Imaginaire cyberpunk - 1
Un genre mutant, évolutif et visionnaire.
Le cyberpunk, sous-genre incontournable de la science-fiction, s'est imposé au fil des décennies comme un pilier de la culture populaire. Son influence s’étend bien au-delà de la littérature, touchant des domaines variés tels que le cinéma, les jeux vidéo, la musique, et même la mode.
Dès son émergence, il met en scène des futurs où le progrès technologique, loin de libérer l'humanité, tend à la soumettre à des systèmes oppressifs, qu'il s'agisse de corporations, de gouvernements corrompus ou de réseaux informatiques omniprésents. La technologie, dans l'univers cyberpunk, n'est pas un vecteur d'émancipation, mais un instrument qui exacerbe les inégalités, déshumanise les individus et aliène les personnages à travers le contrôle de leurs corps (cybernétisation), de leurs esprits (réalité virtuelle), et de leurs vies (surveillance et exploitation). Ces futurs anxiogènes auraient un caractère purement dystopique si le cyberpunk ne venait pas éclairer le présent de manière radicale.

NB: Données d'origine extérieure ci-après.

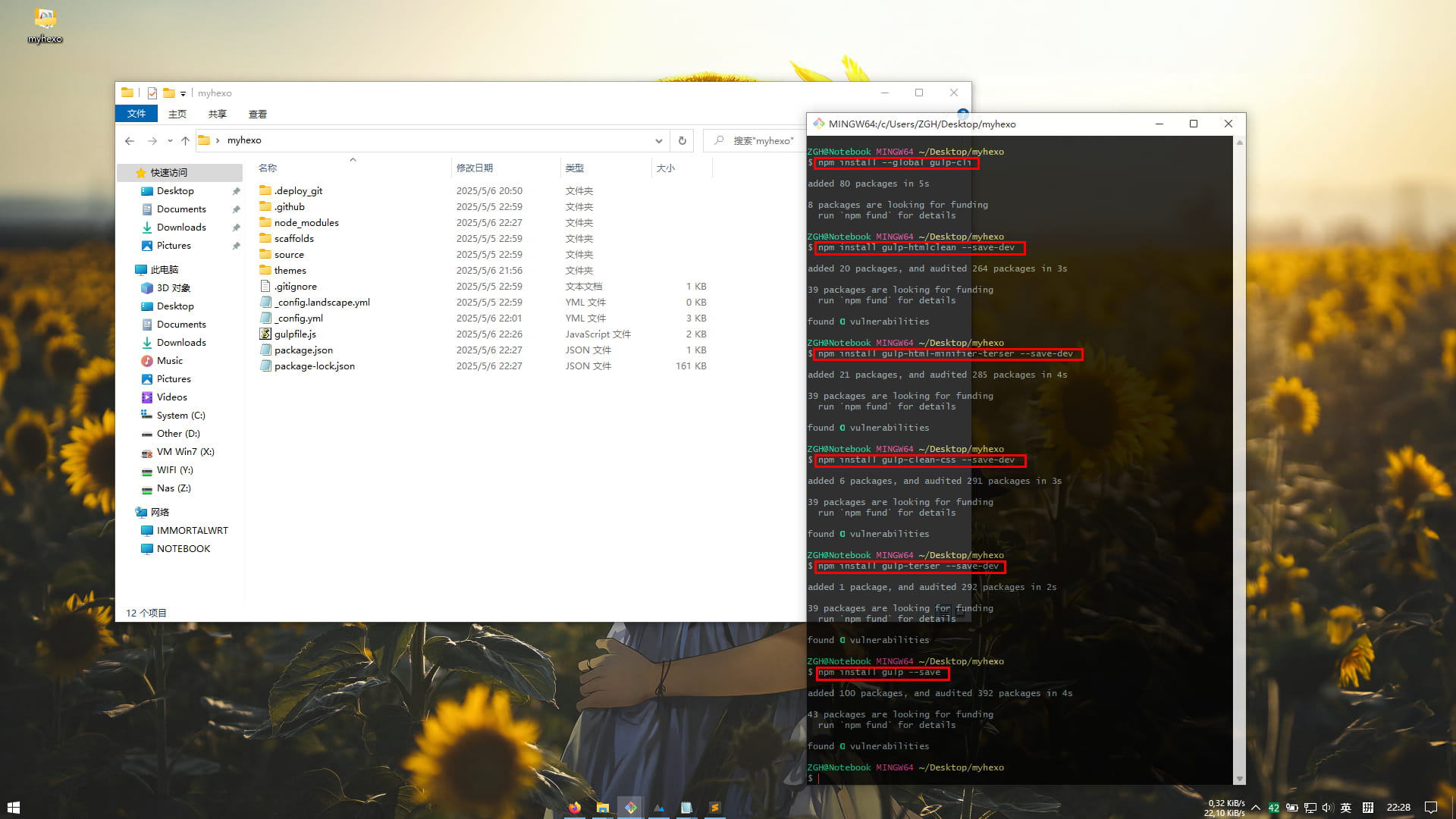Screen dimensions: 1456x819
Task: Click the refresh button beside address bar
Action: 682,140
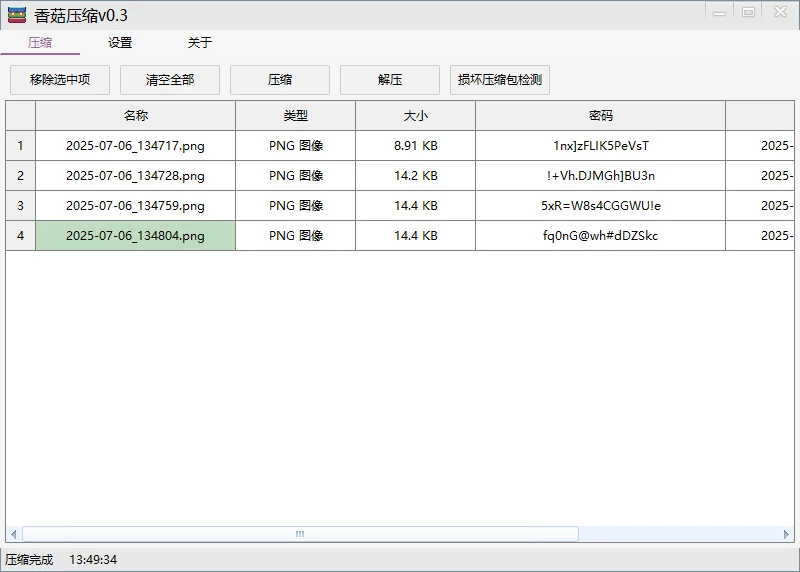Sort by the 名称 column header
The width and height of the screenshot is (800, 572).
point(136,116)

Plus qu'une simple fiction, le cyberpunk se positionne comme un véritable laboratoire d'anticipation des dynamiques sociales à venir. En intégrant les avancées technologiques dans leurs récits, les auteurs capturent à la fois les angoisses et les promesses d’un techno-capitalisme émergent. Qui plus est, ils proposent des métaphores puissantes pour appréhender des processus abstraits tels que la cybernétisation de l’économie, la globalisation des flux d'information ou encore l’avènement de la posthumanité. Ainsi, loin d’être une échappatoire au réel, ce genre se présente comme une clé pour comprendre les bouleversements profonds déjà à l'œuvre dans nos sociétés. (1)
Une définition du cyberpunk.
Le terme « cyberpunk », popularisé par Bruce Bethke dans sa nouvelle Cyberpunk (1983), combine « cybernétique », la science des communications et de la régulation dans l'être vivant et la machine, et « punk », qui évoque une esthétique rebelle, anti-establishment, proche des contre-cultures des années 60 et 70. Devenu un mouvement, le cyberpunk a accordé une place considérable à l’informatique, à l’ordinateur, aux réseaux, au cyberespace, à l'IA, sans oublier l'invasion publicitaire qui caractérise ces mondes hyperconnectés. Puis est apparue une nouvelle conception de l’hybridation entre l’homme et la machine : celle de la connexion entre l’ordinateur et le système nerveux, de l’interface entre le vivant et l’électronique.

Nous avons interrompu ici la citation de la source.